May 11, 1992 12:00 PM

THE TABLE AND CHAIRS IN THE COZY breakfast nook are country kitchen style. The old wooden wall phone looks like an Alexander Graham Bell edition. And as the resident mom hugs her 3-year-old son, who toddles toward a San Fernando Valley backyard shared with the family horse, dogs and bunnies, she offers a wry self-appraisal. “I wear ankle boots and gingham dresses. I live on an acre of land. I have animals. I bake bread,” says Melissa Gilbert-Brinkman. “I guess I’ve evolved back to Little House on the Prairie.”

In the almost decade since that beloved show took its final bow. the actress, now 28, has come full circle by a rocky route. It included the finish to a tempestuous six-year relationship with bad-boy actor Rob Lowe, a shaky start to her four-year marriage to writer-actor Bo Brinkman and last July the death of her Little House dad and real-life surrogate father, actor Michael Landon.

But in the intervening years, Gilbert-Brinkman also formed her own production company, appeared in a dozen TV movies, dropped 25 lbs. through diet and exercise and managed to salvage both her psyche and her marriage—all of which brings her to her current costarring role as a dim New Jersey housewife in Fox’s promising Sunday-night sitcom Stand by Your Man. Says Leslie Matthews. Landon’s daughter and Gilbert-Brinkman’s friend of 20 years: “I’ve never seen her as happy as she is now.”

Just 9 when she was cast as the well-scrubbed Laura Ingalls Wilder, Gilbert-Brinkman broke out with a vengeance following Little House’s demise and garnered headlines with her 1987 engagement to Lowe. “I was worried about that relationship. It was not very stable,” says Matthews. “She called to ask me to be a bridesmaid in the wedding, and I remember hanging up the phone and feeling very sad.”
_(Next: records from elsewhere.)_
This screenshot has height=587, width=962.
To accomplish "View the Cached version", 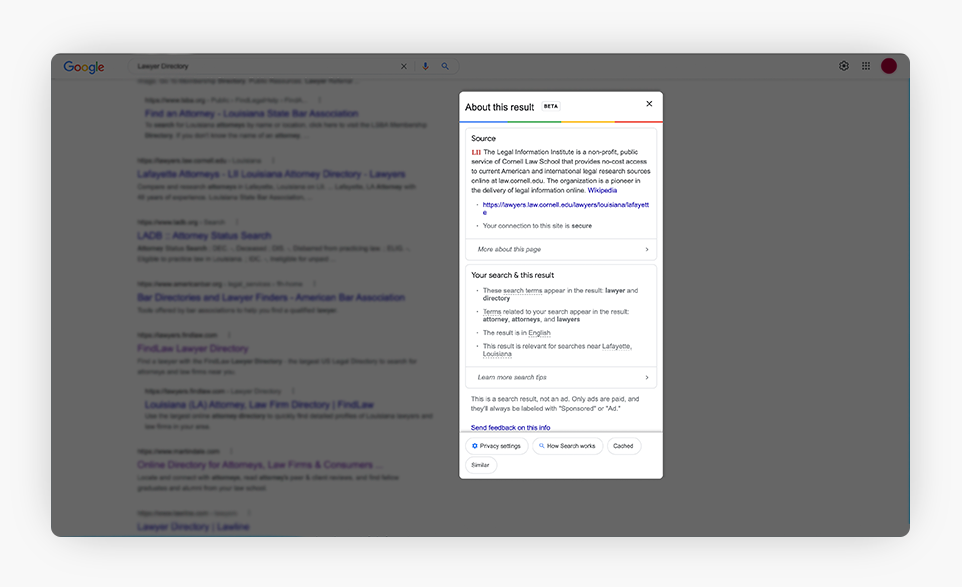I will click(x=623, y=446).
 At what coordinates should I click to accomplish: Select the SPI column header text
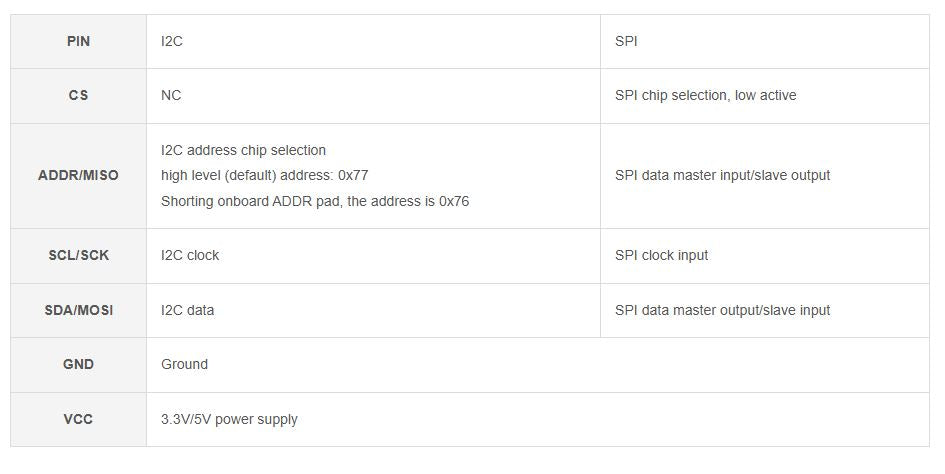click(626, 42)

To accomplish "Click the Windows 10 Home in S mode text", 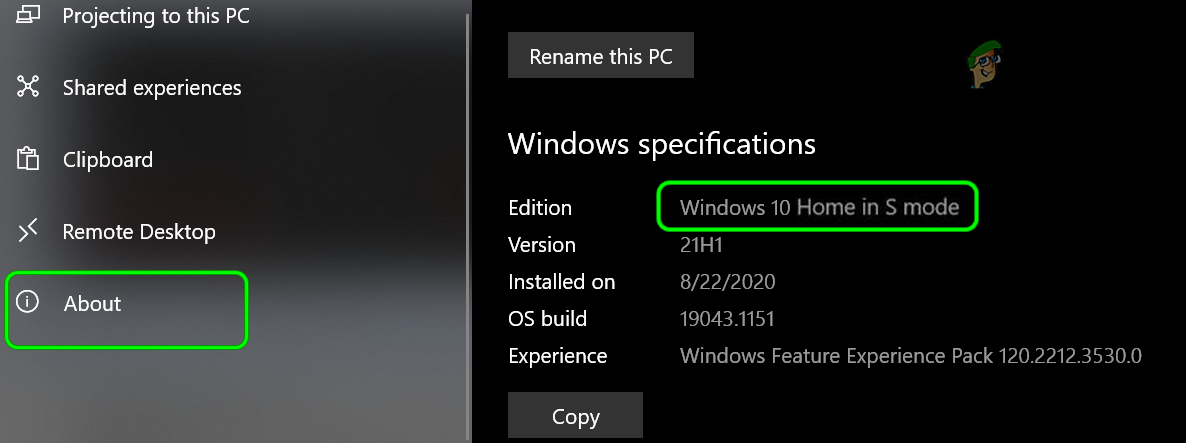I will tap(819, 208).
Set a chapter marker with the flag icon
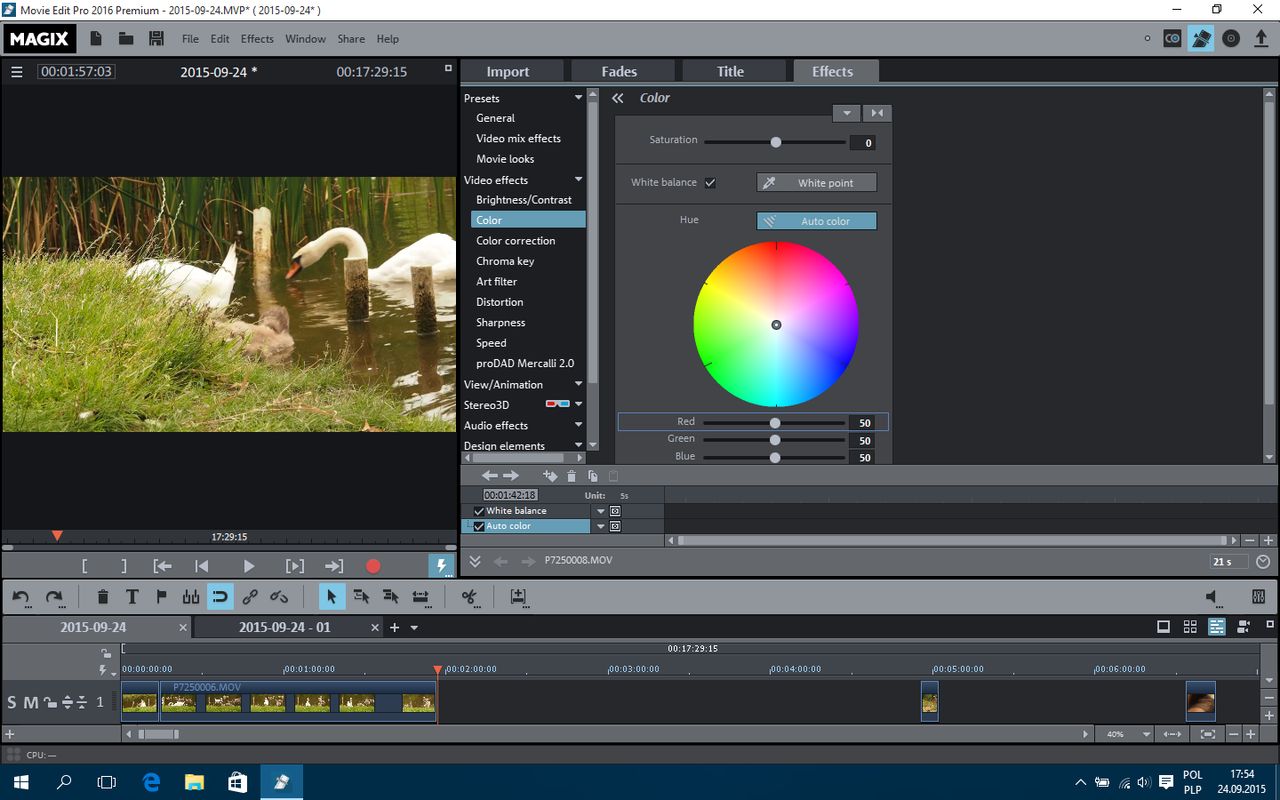This screenshot has width=1280, height=800. click(161, 597)
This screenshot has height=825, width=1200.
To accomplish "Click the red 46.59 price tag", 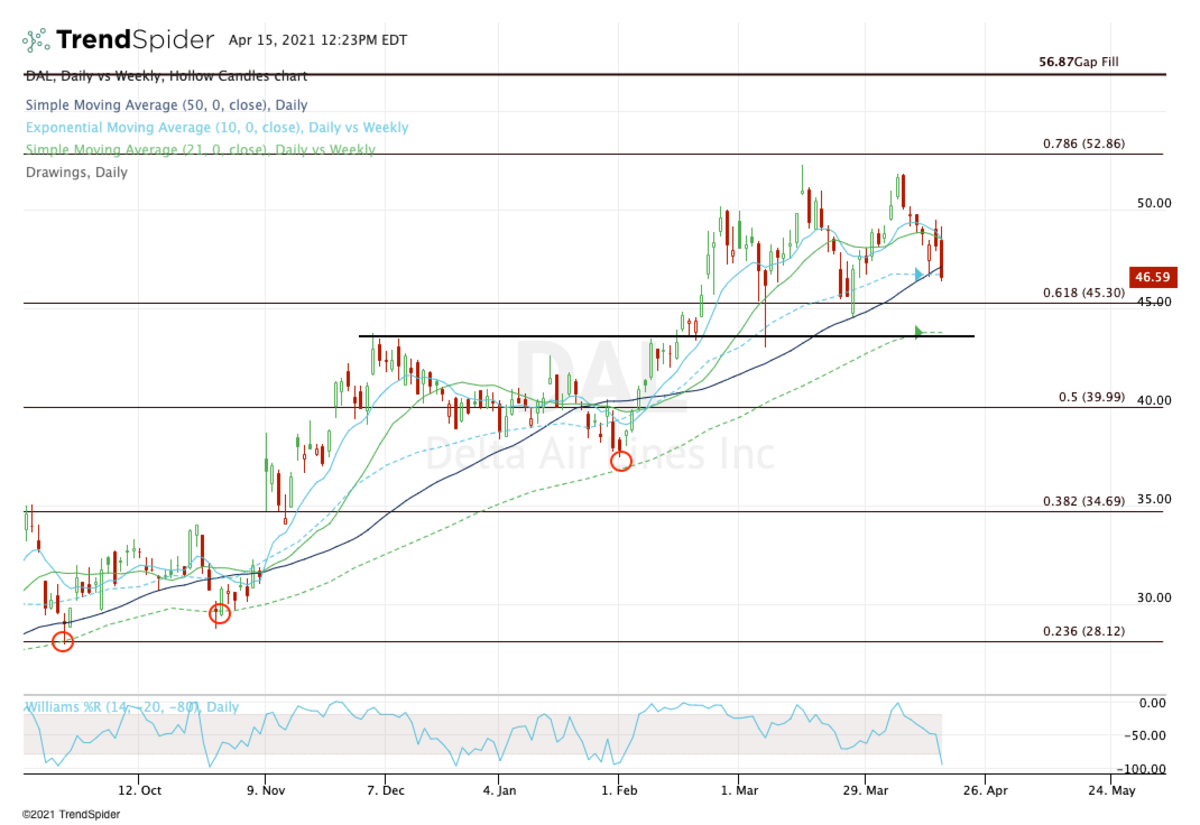I will point(1152,279).
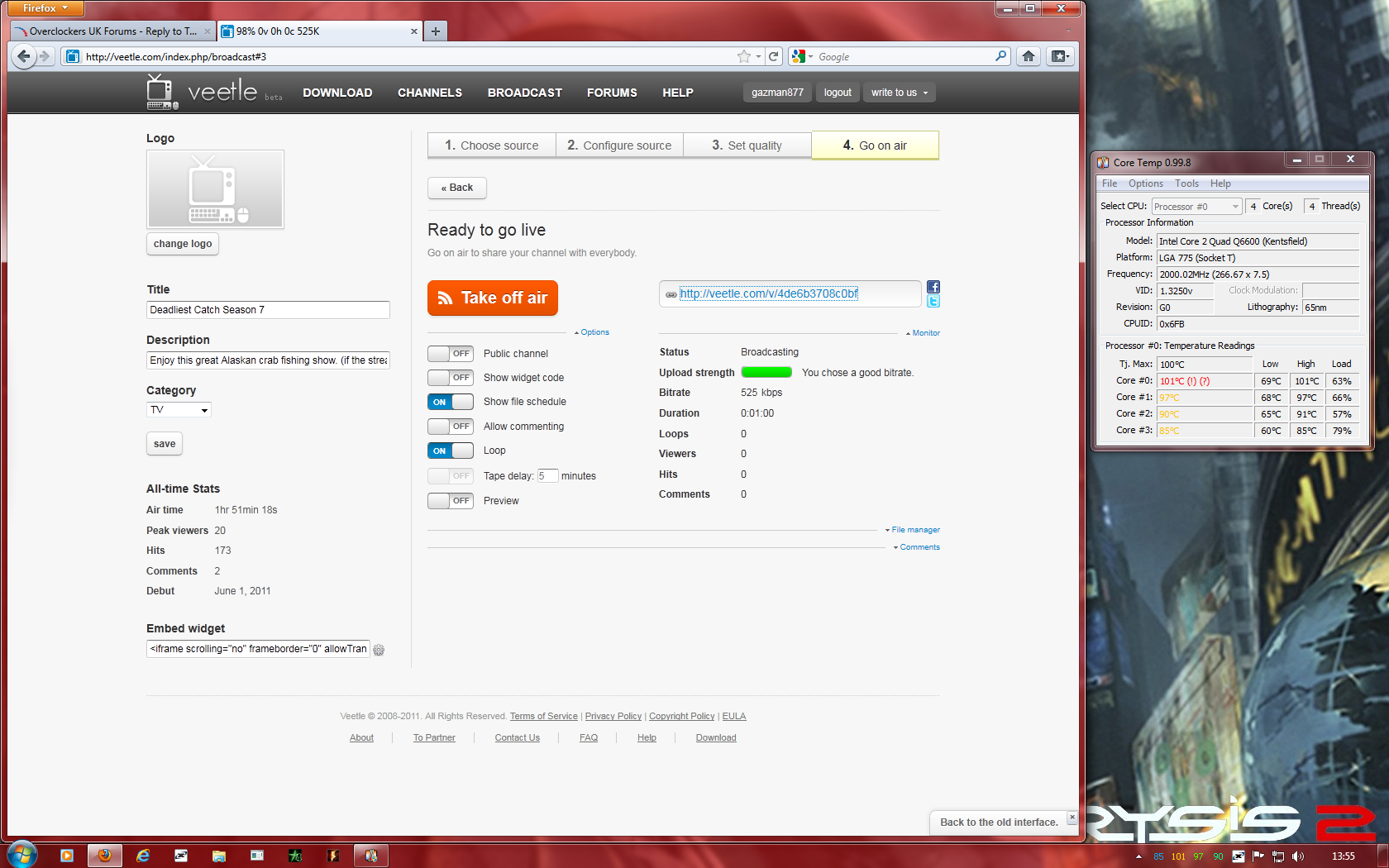Open the Terms of Service link

click(543, 717)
A short time later Melissa and Lowe split for good. “I was an incredibly insecure person, very uncomfortable in my skin,” Gilbert-Brinkman says of those days. “I never felt pretty enough or thin enough or tall enough. I really didn’t know who I was.”

In 1987 she moved to Manhattan and landed the lead in the of-Broadway play A Shayna Maidel. She met Brinkman on a blind date at a dance club. “I turned around, there was this guy, and everyone else in the room disappeared,” she says.

After just two months the couple married; their son, Dakota, arrived a year later. Yet there were fissures in the relationship, exacerbated by Brinkman’s heavy drinking. He spent three weeks in a rehab center, and the couple separated for three months, giving them both a chance to “stand back and look at our options,” Melissa says. “That’s when we knew we were really in love.”

Now, after joint counseling, Gilbert-Brinkman counts her husband, 34, as “the first person I’ve ever been totally honest with.” He, in turn, terms their marriage “a safe haven. We can go home to a nourishing place.” Gilbert-Brinkman has also decided to forgo long hours on location for the less taxing demands of a sitcom because, she says, “I have a family who needs me here.”

Hollywood failed to provide Gilbert-Brinkman (whose parents divorced when she was 6 and whose father died when she was 11) with a blueprint for domestic bliss. Nor was Landon a flawless role model. “Any man who leaves his wife of 18 years for someone who worked on his show is not a perfect person,” says Gilbert-Brinkman, referring to Landon’s second divorce during the Little House days. “His [had been] my weekend family, and I didn’t have them anymore. Now that I know what it’s like to be in love, I understand, but at the time I felt totally rejected.”

Though Gilbert-Brinkman lost touch with Landon after Little House ended, they reconnected at Matthews’s wedding in October 1990 and again when Gilbert visited Landon a couple of months after he revealed he had pancreatic cancer. “He lay on the couch with a morphine drip,” she remembers. “But he was also lucid and bright and funny. We had a great time.”

A week later “I was at home watching TV, and they interrupted to say that he died,” she says. “I didn’t expect to be affected that badly, but it was horrifying to me.”

Yet it was painful experiences such as these, Gilbert-Brinkman knows, that make her appreciate all the more her hard-won happiness—and maturity. Not long ago she was in a suburban shopping mall when a teenage girl and her mother walked by. “The girl said, ‘Look, there’s that lady from Little House on the Prairie,’ ” an amused Gilbert-Brinkman recalls. “And it hit me that if I’m a lady to a teenager, I guess I must have grown up.”